PAGE TEXT:
↓

A devastating fire Saturday night at a Baghdad hospital for coronavirus patients has killed at least 82 people and injured more than 100, Iraq’s interior ministry said, sparking allegations of corruption and neglect in the health ministry as it grapples with the pandemic.
The fire was set off by an exploding oxygen cylinder, ripping through the Ibn al-Khatib Hospital within minutes, the Associated Press reported. One medic told the news agency the blaze resembled “volcanoes of fire”.
Prime Minister Mustafa al-Kadhimi has called for an investigation into the incident to be completed in five days and has suspended the health minister, Baghdad governor and director of health for Al Rusafa district. He pledged to hold to account those responsible for “negligence”.
Despite being Opec’s second-biggest oil producer, Iraq is hobbled by neglected infrastructure, a legacy of sanctions against dictator Saddam Hussein in the 1990s followed by years of chaos following his overthrow.
The hospital had been dedicated to coronavirus patients. Iraq, like many countries in the region, has struggled to get the pandemic under control. The disease has killed more than 15,000 Iraqis since the start of the pandemic, according to health ministry data.
Ali al-Bayati, a member of Iraq’s High Commission for Human Rights, which monitors civilian casualties, said 28 people in the hospital ward were on ventilators. “The corruption and the trouble inside [the health] ministry is really deep,” Bayati told the Financial Times.

↑

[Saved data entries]
↓

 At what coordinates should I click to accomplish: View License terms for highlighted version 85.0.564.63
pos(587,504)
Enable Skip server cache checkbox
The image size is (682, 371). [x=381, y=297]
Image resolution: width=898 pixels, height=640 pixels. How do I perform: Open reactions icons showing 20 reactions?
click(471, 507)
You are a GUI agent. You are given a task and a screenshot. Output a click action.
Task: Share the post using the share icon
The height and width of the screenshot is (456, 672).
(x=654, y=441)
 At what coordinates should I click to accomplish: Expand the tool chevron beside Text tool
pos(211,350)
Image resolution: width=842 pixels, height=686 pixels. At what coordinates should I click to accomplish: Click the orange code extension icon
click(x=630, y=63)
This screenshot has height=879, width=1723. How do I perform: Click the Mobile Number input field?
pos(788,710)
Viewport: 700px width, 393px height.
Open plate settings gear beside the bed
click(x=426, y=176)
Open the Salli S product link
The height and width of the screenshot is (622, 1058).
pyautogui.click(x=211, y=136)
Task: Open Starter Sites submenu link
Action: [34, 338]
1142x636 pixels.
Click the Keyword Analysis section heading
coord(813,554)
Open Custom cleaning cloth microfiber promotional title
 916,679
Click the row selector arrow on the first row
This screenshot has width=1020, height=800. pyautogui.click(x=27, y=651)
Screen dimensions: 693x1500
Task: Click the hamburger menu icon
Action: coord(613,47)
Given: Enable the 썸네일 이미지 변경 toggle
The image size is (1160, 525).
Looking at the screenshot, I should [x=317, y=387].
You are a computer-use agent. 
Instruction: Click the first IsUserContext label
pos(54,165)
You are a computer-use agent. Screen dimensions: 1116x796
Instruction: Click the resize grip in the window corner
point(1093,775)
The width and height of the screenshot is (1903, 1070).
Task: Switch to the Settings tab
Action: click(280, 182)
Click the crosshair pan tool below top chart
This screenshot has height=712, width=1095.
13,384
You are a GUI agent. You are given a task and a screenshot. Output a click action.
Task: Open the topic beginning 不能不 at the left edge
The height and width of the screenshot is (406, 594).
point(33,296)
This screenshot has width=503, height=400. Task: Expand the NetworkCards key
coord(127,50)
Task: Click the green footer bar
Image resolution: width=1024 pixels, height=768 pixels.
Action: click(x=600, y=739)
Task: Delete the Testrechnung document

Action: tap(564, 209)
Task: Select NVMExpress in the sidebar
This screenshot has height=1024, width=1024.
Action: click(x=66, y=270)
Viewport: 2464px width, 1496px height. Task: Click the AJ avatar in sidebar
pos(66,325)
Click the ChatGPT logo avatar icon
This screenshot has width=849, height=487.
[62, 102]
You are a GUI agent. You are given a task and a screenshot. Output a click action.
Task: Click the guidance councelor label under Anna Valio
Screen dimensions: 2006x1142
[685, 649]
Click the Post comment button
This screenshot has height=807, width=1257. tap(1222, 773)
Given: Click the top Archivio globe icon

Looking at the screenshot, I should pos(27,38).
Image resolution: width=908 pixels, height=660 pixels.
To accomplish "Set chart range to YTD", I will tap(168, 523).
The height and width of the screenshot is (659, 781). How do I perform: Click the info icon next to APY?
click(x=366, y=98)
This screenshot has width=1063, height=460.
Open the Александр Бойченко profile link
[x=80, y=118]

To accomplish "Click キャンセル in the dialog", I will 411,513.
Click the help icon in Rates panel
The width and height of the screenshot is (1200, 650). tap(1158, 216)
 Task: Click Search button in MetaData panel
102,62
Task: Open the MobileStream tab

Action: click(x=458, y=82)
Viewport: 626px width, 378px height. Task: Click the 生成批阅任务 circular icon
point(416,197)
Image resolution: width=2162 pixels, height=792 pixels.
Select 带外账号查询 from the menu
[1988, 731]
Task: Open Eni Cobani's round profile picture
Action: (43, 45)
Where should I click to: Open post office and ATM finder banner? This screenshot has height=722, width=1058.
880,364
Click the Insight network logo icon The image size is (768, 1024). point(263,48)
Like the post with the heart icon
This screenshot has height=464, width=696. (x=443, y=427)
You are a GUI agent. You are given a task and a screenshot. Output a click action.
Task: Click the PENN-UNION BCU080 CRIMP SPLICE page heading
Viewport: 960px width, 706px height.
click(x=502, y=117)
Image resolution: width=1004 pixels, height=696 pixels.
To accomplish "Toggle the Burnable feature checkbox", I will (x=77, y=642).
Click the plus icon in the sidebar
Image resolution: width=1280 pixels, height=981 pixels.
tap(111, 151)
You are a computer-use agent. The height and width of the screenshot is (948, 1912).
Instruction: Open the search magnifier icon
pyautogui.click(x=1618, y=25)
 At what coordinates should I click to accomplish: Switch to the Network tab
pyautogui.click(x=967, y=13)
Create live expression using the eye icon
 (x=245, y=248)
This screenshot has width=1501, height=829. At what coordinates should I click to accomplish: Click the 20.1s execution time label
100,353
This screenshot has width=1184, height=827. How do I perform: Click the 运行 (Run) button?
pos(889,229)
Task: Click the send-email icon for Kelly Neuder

↑

TASK INSTRUCTIONS: Pick up the news report on the Baghdad hospital fire after its last sentence and write the next few paragraphs.

EXERCISE OUTPUT:
He added that occupational safety failings and neglect had been overlooked by successive ministers and called on Kadhimi to broaden the investigation and “open the portfolio in full detail”.
Major General Khaled al-Muhanna, interior ministry spokesperson, said on Sunday that the death toll from the fire had reached 82, with 110 people injured. “Some victims died due to the fires and others threw themselves from a high place,” he said, in comments carried on official media.
“Ninety per cent of government institutions have not adhered to procedures for civil defence and precautions aimed at [safeguarding] citizen[s],” said Muhanna.
Iraqi protesters have long complained of corruption and poor governance. Iraq’s health and environment ministry is controlled by the political party loyal to Muqtada al-Sadr, the firebrand cleric and militia leader turned politician. Iraq is set to hold elections this autumn.
The country’s record of accidents is underscored by a lack of public accountability. Nearly 100 people died when a ferry sank in the northern city of Mosul last year.